Nie miałam zamiaru zdradzić tajemnicy mojej kuzynki i jej męża. Cieszyłam się, że są szczęśliwi, ale jakaś część mojej podświadomości mówiła, że to niewłaściwe.
- Padme... To wspaniale, ale... Nie chcę zostać ciocią tak szybko!
Uśmiechnęłam się do niej.
- Czyli, ze nie powiesz?
- Nigdy! Nawet mi to przez myśl nie przeszło. Nie dość, że narobiłabym wam kłopotów, to straciłabym twoje zaufanie, a Anakin zostałby wywalony, co byłoby przyczyną złości od strony Ahsoki. No i Anakin mógłby mnie zamordować...
Padme się roześmiała.
- Nie martw się. Nie jestem w ciąży. A teraz chodź. Mam jajka w lodówce. Farby też się znajdą, bo podejrzewam, że ich nie macie. Miały być dla mojej siostrzenicy, ale nie mogli przyjechać.
***
- Co wy w tym sklepie robiłyście?
- Eee...- zająknęłam się.- W sklepie nie było jajek!
- I poleciałyśmy po nie do mnie.- dokończyła Padme.
Wszyscy spoglądali się na nas podejrzliwie, ale w końcu zabraliśmy się za robienie pisanek.
- A może kilka wydmuszek?- zaproponowała Ahsoka.
- Mamy jakieś nieugotowane jajka?
- Ja już robię!- powiedziała Barriss.
Nie obyło się bez pobitych pisanek. Na szczęście wszystkie jajka były ugotowane. Pobite da się na wielkanocny stół do zjedzenia.
- Chaz...
Blondyn zaczął żonglować pisankami.
- Ja to umiem. Nie bójcie się... Aaa!
Potknął się o poduszkę leżącą na podłodze. Jajka poleciały w powietrze.
- Nie!
- Chazer!- krzyknęła wściekle Ahsoka.
I gdy pisanki znajdowały się centymetry nas ziemią, nagle zatrzymały się i poleciały na stół. Barriss stała z wyciągniętą ręką i za pomocą Mocy powstrzymała jajka od stłuczenia się.
- Barriss... Jesteś kochana!- powiedziała Mirlea i uściskała przyjaciółkę.
Chazer podniósł się z podłogi.
- Ałć...
Wszyscy spojrzeliśmy się na niego z wyrzutem. Chłopak prychnął i powiedział:
- To było przez przypadek. I to nie moja wina! Jaki idiota poduszki na ziemi kładzie? Przecież przez takie coś można się zabić!
Jak zwykle zwala winę na innych. Taka jego wada. Wszystko co złe, to nie on.
- Nikt mnie nie lubi... Idę się pociąć.
Już miał zamiar wyjść, kiedy Ahsoka zaczęła nucić jakąś piosenkę. Rzadko to robiła, a miała bardzo ładny głos. Wszyscy chcieli posłuchać jak śpiewa, bo rzadko kiedy zdarza się taka okazja.
- Gdy ci smutno, gdy ci źle, weź żyletki, potnij się...
I tak w kółko.
- Dobra... To idziemy święcić?
- Ej.. Zaraz! Barriss? Co ty tu właściwie robisz?

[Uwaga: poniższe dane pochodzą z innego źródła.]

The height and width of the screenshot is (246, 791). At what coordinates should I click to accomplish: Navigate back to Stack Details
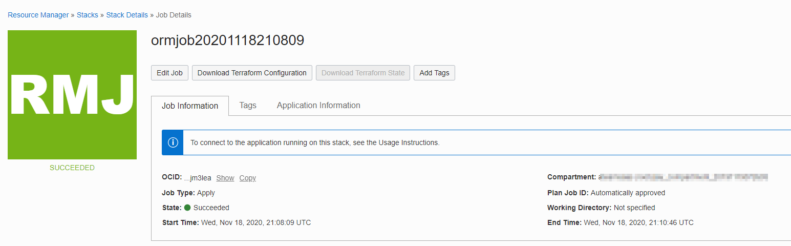click(127, 15)
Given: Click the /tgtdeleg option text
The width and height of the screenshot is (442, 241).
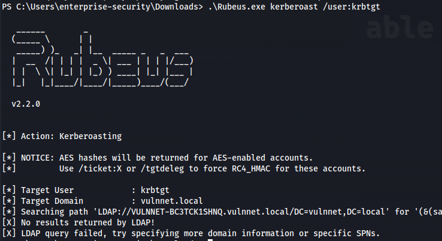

- No wróciłam, kiedy ty i Padme byłyście w sklepie. Ja przez półtorej godziny kręciłam się po mieście szukając jajek.
- Cóż za zaangażowanie. Trzeba było do ciebie zadzwonić i powiedzieć, że Padme i Ati też poszły. Nie musiałabyś się męczyć.
- Zaraz pójdziemy do kościoła. Tylko wezmę koszyczek d Obi-Wana, kiełbasę od Windu, sól i pieprz od mistrza Yody, baranka od...
- Ja mam baranka i chleb. - przerwałam Niro.
- A ja z Ahsoką robiłyśmy wczoraj mazurka! Zaraz przyniosę.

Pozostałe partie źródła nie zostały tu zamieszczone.